**EXERCISE:** Find each line in the listing below that contains the string "Image" and copy those lines out. Case counts.

**ENTRIES SHOWN:**
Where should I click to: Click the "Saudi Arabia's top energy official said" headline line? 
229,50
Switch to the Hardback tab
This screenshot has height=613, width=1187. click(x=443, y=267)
--
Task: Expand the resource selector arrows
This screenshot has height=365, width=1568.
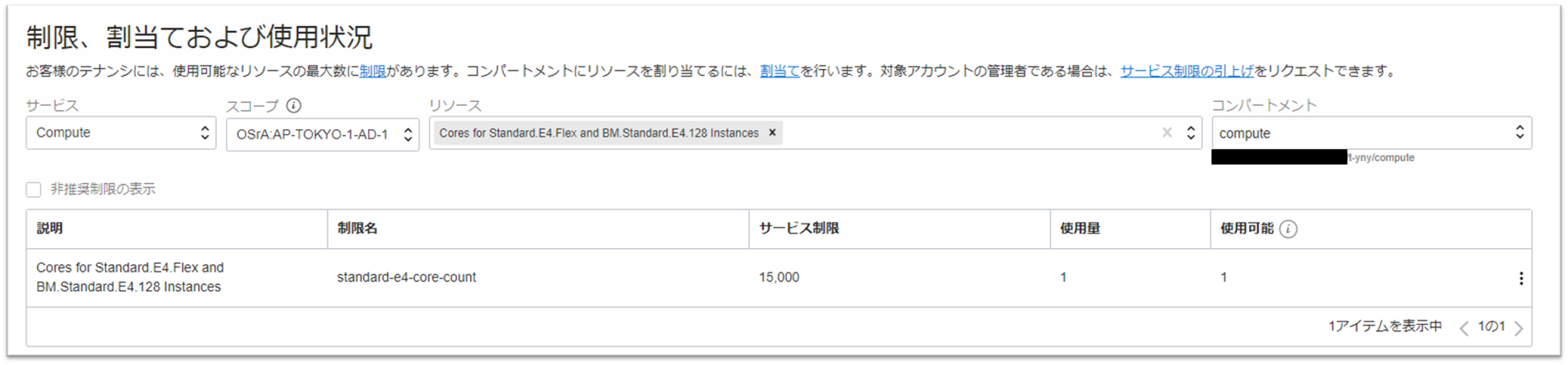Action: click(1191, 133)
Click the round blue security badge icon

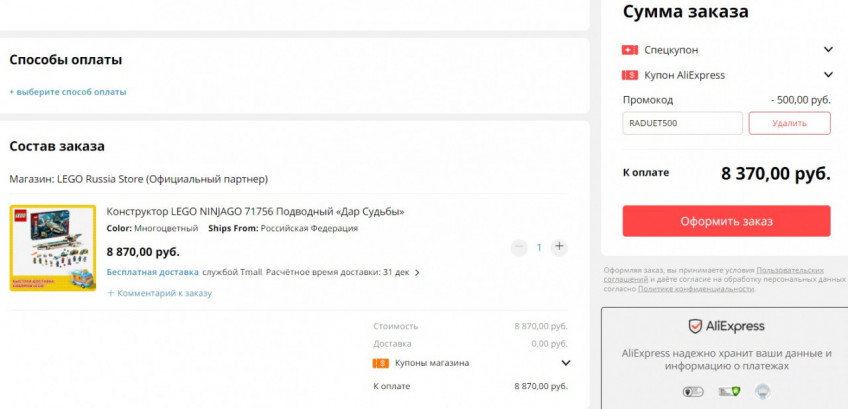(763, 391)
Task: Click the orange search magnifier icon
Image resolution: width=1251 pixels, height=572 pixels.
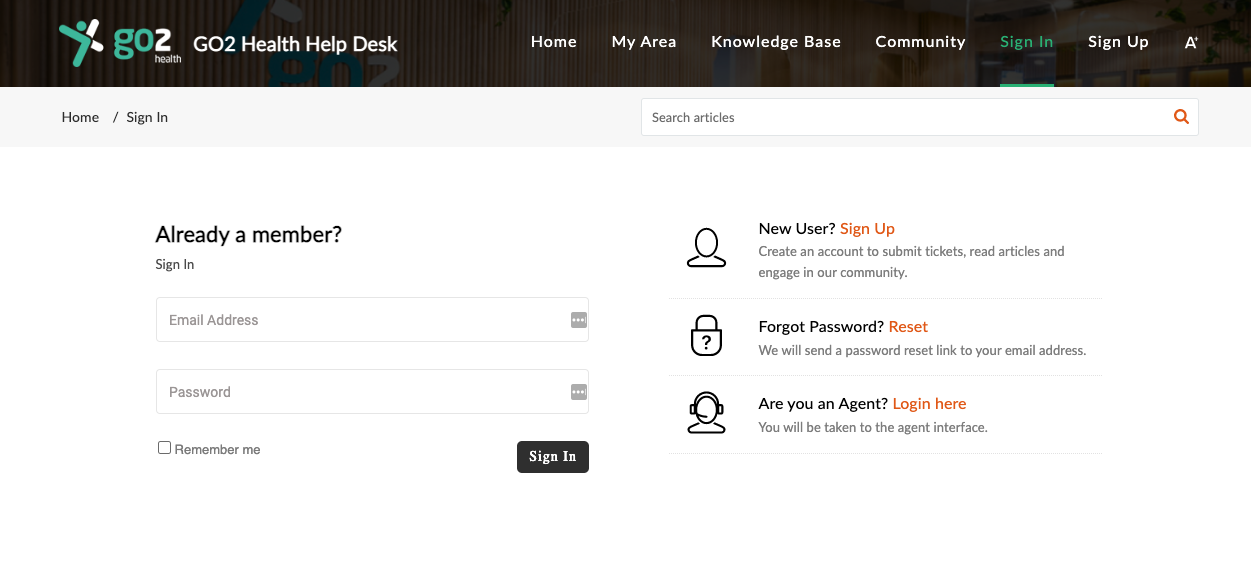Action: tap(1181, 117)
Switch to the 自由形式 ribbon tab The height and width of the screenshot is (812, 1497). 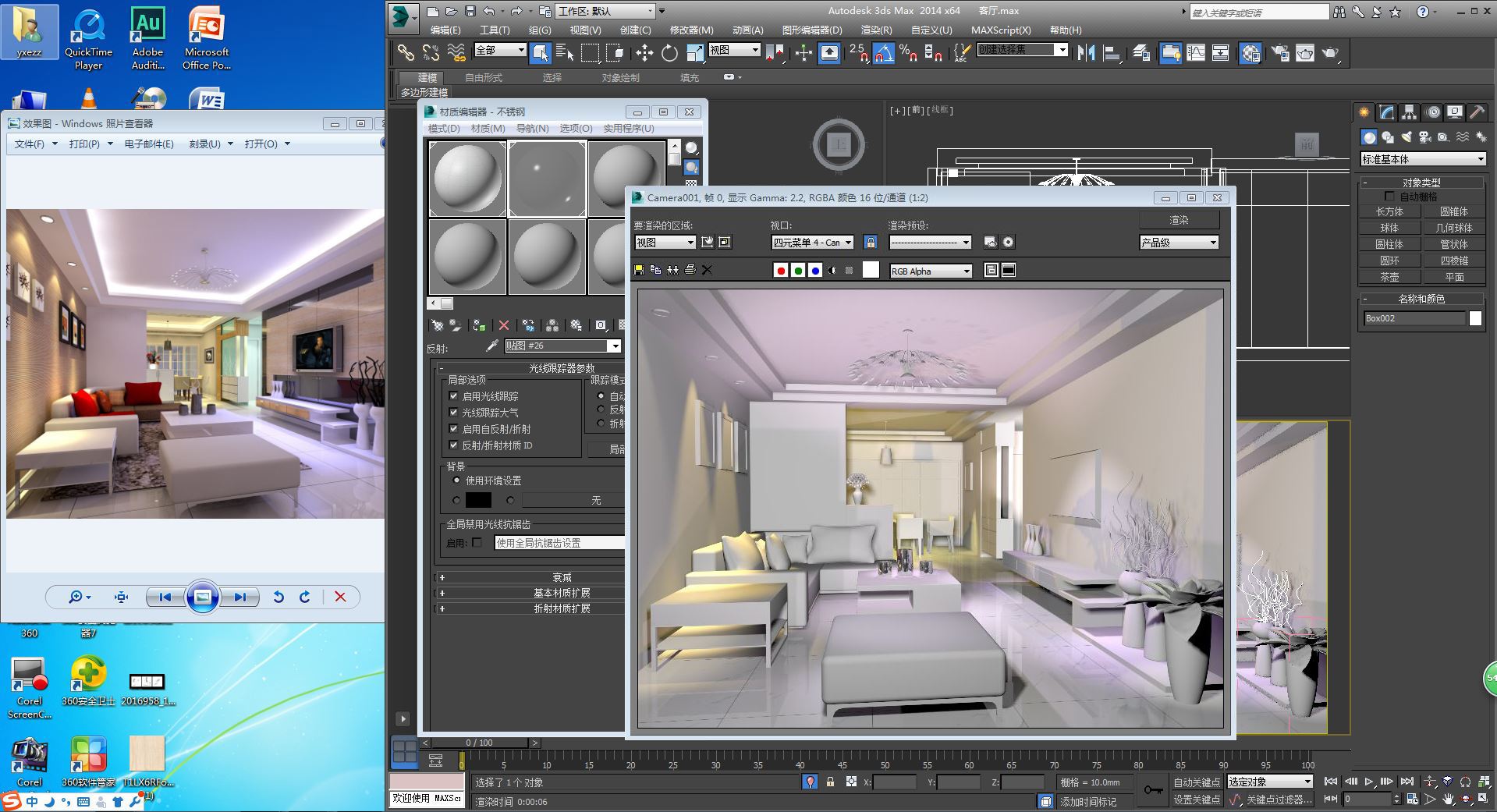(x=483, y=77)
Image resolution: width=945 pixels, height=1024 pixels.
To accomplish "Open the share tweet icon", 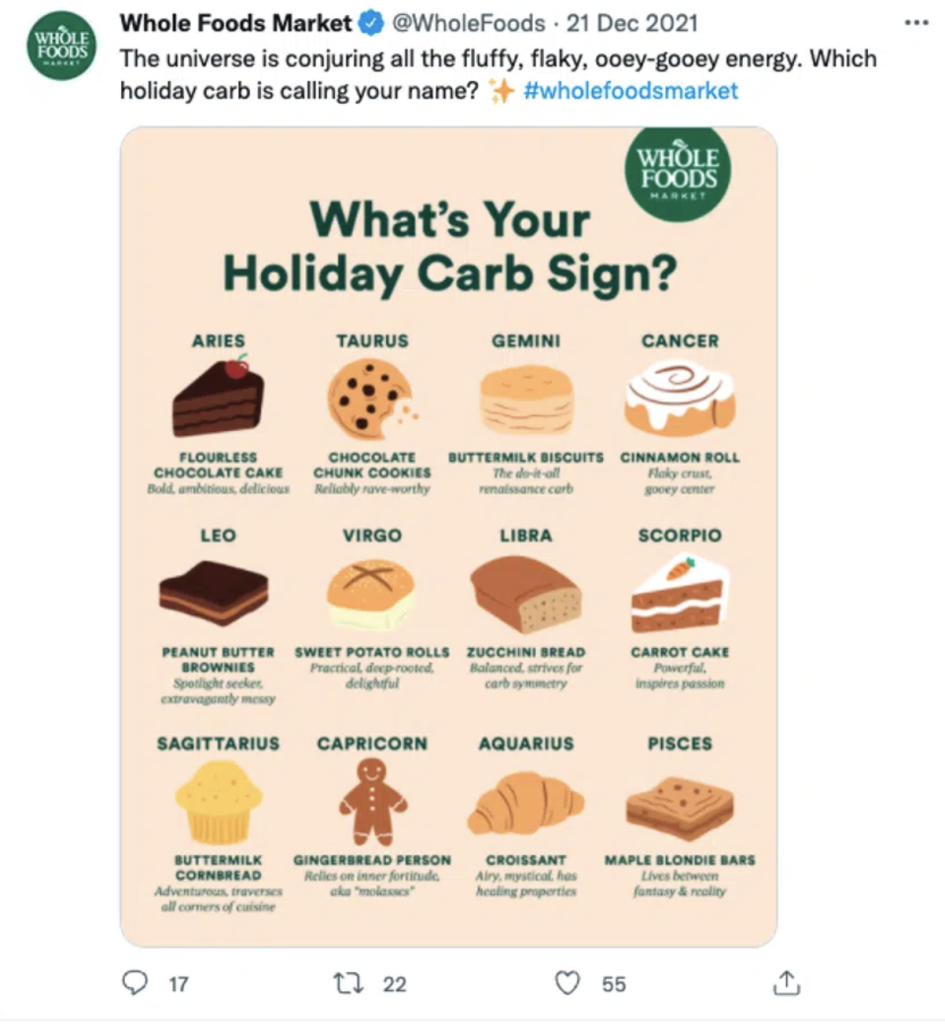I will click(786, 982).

**TASK ANSWER:**
Image resolution: width=1251 pixels, height=572 pixels.
Image resolution: width=945 pixels, height=1024 pixels.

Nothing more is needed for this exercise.